PROBLEMS AND TASKS:
a – Answer the following questions using the Great Salt Lake passage.
(i) Which two animals bigger than a cell was the lake long thought to house?
(ii) What name is given to the clumps of calcium carbonate mud that the researchers broke apart?
(iii) When did Julie Jung and Michael Werner begin their hunt for the worms?
b – Proceed with the Great Salt Lake passage, writing onward from its final sentence.

EXERCISE TEXT:
--- START ---
For decades, the Great Salt Lake in the United States was thought to officially house just two animals bigger than a cell: brine shrimp and brine flies.

Apart from that, only bacteria and algae had been found in the lake's ultra-saline waters.

Now, scientists have found a third form of multicellular life that can also stomach an unsavory amount of salt. And it's been hiding in the lake all along.

Breaking apart clumps of calcium carbonate mud called microbialites, built by microorganisms on the lake bed, researchers at the University of Utah have confirmed what biologists have long suspected: There are worms of various species wriggling under the lake's surface, away from our sight.

It's the most saline environment in which nematodes have ever been found. And that's saying a lot since nematodes live in just about every extreme environment on planet Earth.

Biologists Julie Jung and Michael Werner led the team that discovered the worms. In the spring of 2021, they began a rigorous hunt for the creatures in a spot of the lake that is three to six times saltier than the ocean.
--- END ---
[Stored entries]
--- START ---
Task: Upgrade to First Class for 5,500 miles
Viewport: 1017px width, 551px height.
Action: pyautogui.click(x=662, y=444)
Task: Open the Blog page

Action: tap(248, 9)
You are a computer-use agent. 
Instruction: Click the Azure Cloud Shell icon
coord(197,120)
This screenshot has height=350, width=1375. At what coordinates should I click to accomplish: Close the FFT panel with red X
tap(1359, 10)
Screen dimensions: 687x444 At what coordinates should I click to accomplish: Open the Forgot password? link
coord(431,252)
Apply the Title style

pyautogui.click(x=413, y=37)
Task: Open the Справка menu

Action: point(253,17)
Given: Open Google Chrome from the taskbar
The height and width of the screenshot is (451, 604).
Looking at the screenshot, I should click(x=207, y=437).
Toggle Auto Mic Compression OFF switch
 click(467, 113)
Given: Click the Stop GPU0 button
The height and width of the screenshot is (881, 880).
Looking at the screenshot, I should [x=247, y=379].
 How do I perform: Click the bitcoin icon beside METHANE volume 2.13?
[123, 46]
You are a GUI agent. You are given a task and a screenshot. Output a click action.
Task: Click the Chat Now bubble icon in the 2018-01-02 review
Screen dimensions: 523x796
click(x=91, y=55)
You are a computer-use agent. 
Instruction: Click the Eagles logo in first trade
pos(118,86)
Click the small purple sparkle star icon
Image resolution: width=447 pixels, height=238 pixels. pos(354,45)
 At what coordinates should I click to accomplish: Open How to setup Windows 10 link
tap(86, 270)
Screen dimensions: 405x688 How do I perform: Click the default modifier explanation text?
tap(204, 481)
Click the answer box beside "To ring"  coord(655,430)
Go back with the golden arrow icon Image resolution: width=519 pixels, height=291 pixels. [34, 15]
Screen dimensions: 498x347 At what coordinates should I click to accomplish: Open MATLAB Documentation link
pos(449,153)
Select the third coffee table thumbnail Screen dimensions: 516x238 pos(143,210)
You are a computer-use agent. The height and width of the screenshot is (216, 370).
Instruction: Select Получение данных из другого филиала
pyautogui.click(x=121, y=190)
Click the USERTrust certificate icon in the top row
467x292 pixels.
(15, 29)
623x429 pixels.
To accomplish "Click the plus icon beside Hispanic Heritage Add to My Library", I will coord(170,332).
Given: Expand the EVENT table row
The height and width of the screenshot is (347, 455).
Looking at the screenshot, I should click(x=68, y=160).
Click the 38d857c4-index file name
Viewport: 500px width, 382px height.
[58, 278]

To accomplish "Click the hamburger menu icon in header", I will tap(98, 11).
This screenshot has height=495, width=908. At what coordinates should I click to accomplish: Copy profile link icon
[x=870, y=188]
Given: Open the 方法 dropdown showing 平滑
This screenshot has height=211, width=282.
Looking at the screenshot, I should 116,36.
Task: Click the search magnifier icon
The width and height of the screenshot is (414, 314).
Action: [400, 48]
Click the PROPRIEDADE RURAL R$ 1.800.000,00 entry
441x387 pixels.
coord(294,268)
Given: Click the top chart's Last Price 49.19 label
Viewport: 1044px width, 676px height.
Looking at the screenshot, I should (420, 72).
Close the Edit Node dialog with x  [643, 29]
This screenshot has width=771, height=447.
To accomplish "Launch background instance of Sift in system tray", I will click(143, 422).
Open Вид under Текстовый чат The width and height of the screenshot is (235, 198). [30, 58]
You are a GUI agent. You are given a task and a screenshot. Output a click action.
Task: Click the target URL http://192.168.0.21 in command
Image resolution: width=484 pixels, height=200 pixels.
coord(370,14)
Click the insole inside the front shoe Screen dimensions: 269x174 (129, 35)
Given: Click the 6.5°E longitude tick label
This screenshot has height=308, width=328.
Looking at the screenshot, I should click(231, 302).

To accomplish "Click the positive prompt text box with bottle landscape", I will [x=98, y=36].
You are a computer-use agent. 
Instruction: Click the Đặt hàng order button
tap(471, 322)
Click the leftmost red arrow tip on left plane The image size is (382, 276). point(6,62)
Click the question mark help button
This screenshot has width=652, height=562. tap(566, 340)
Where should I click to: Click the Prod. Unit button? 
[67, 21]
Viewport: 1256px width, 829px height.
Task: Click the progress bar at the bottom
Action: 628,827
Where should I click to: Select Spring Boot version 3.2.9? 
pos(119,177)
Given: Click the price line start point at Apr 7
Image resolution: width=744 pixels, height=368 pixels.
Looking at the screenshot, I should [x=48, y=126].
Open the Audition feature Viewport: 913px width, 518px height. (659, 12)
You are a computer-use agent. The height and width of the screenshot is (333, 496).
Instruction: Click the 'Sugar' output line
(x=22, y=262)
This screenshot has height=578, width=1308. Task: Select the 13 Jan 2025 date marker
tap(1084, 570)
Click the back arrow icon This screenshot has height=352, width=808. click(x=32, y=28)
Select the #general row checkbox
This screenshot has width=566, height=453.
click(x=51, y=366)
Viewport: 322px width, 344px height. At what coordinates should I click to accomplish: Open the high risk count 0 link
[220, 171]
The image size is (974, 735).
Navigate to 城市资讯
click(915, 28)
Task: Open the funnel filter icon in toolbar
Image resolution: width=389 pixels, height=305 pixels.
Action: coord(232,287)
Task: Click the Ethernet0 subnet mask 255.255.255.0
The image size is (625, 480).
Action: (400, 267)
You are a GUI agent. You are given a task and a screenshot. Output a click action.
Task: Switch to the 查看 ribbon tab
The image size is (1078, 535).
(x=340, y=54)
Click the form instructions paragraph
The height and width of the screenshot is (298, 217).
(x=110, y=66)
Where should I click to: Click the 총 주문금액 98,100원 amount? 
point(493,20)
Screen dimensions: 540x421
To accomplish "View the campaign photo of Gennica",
--- END ---
RESPONSES:
a –
(i) Brine shrimp and brine flies.
(ii) Microbialites.
(iii) In the spring of 2021.

b –
"At first it was just scooping up segment samples. But then once we noticed microbialites, we shoveled little chunks of them, tried to preserve the layers, and brought them back to the lab," explains Jung.

Where other biologists had failed, Jung and Werner succeeded.

Using a powerful technique to separate macromolecules like DNA, RNA, and proteins, the biologists identified live nematodes at every site they collected samples.

"I'd looked there myself for them, but I didn't look in the same places… " says biologist Byron Adams from Brigham Young University, who consulted on the discovery.

"Even today we're discovering these amazing things about this lake that's been sitting on our doorstep for 170 years."

Researchers suspect that these hidden worms are feeding on the bacteria that live in and create these mats. They may also protect the worms from the Sun and from drying out when the lake's water recedes.

The researchers could not culture the nematodes in the lab, so to figure out how they were surviving, the team turned to the most studied roundworm of all: Caenorhabditis elegans.

In the lab, this creature was fed either E. coli bacteria or the bacteria that live in microbial mats in the Great Salt Lake. The worms were then exposed to the lake's water, which is 50 times saltier than C. elegans' usual habitat.

After five minutes, the worms fed on E. coli had perished. But those sustained on microbes from the Great Salt Lake survived for longer than 24 hours.

"We didn't expect it to work, but it did," says Werner.

The results suggest that there's something about this particular diet that allows roundworms in the Great Salt Lake to survive.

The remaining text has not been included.